▶ [EXERCISE MATERIAL]:

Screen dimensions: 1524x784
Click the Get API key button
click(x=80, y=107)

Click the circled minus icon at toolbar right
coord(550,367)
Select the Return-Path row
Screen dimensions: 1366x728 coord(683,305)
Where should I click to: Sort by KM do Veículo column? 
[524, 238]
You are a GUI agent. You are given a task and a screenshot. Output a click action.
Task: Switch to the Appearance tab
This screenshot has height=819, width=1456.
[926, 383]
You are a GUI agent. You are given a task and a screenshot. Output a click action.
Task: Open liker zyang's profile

▶ [WHAT YOU ARE ASKED TO DO]:
Please copy all of the items above word for word, without changing anything.

▶ [RIGHT ANSWER]:
Screen dimensions: 1524x784
Click the Get API key button
click(x=80, y=107)

Click the circled minus icon at toolbar right
coord(550,367)
Select the Return-Path row
Screen dimensions: 1366x728 coord(683,305)
Where should I click to: Sort by KM do Veículo column? 
[524, 238]
You are a GUI agent. You are given a task and a screenshot. Output a click action.
Task: Switch to the Appearance tab
This screenshot has height=819, width=1456.
[926, 383]
You are a GUI agent. You are given a task and a screenshot. Output a click action.
Task: Open liker zyang's profile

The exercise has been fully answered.